I.A.L. Diamond: El hombre detrás del guionista

Si digo Billy Wilder todo el mundo aplaude –porque es dios Wilder, no porque lo diga yo–. Si digo Itek Domnici dejaré congelada a la platea. Como se habrá adivinado desde el título de este artículo, que para eso está, ese impronunciable nombre rumano corresponde al semidiós I.A.L. Diamond, el coguionista en el que Wilder confió la segunda mitad de su carrera.

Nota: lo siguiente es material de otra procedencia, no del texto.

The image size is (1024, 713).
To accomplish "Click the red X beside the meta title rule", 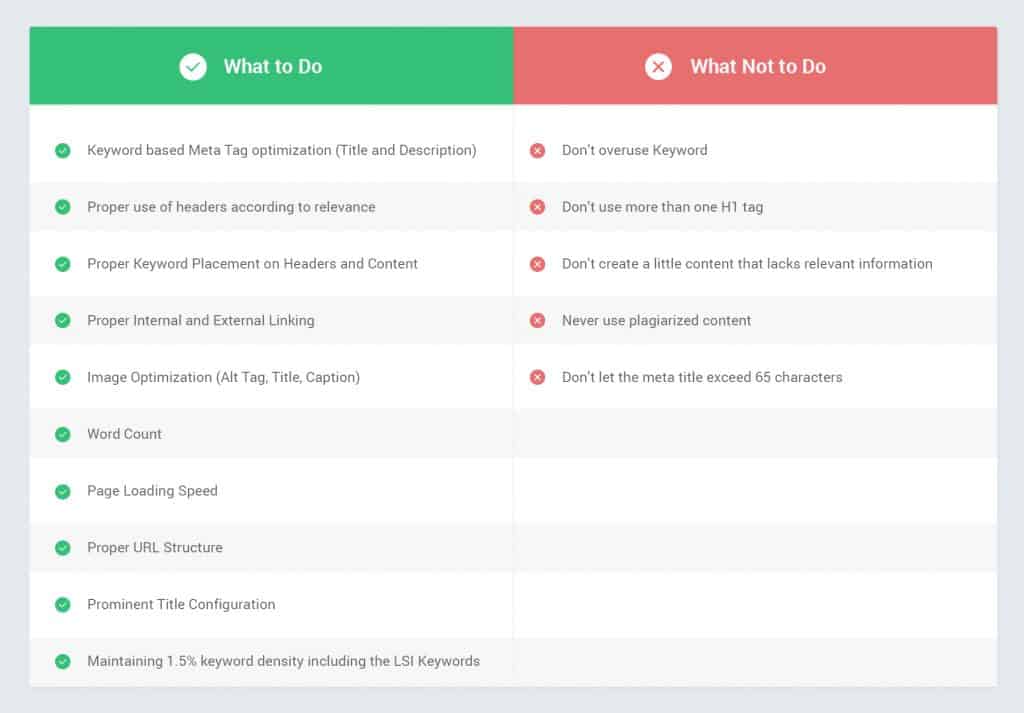I will pyautogui.click(x=538, y=377).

Zeus y Hefesto, mano a mano en la fragua de los diálogos que azotarían sus películas como una tormenta de rayos brillantes e irrepetibles. Pero me estoy desviando y eso supone un pésimo papel como narradora, que diría Robert Downey Jr. en «Kiss kiss, bang bang» (2005). Rumanía. Domnici. ¿Consigue un guionista extranjero y de apellido con sonoridad judía, así, por las buenas, adentrarse en el más prestigioso círculo hollywoodiense? Teniendo en cuenta la misma procedencia de Wilder y la astuta manera de rebautizarse de la gente del cine, parece que la idea no es descabellada. Existen diversas teorías acerca del significado de las siglas I.A.L. por las que optó Itek, aunque sus más allegados podían llamarlo Iz.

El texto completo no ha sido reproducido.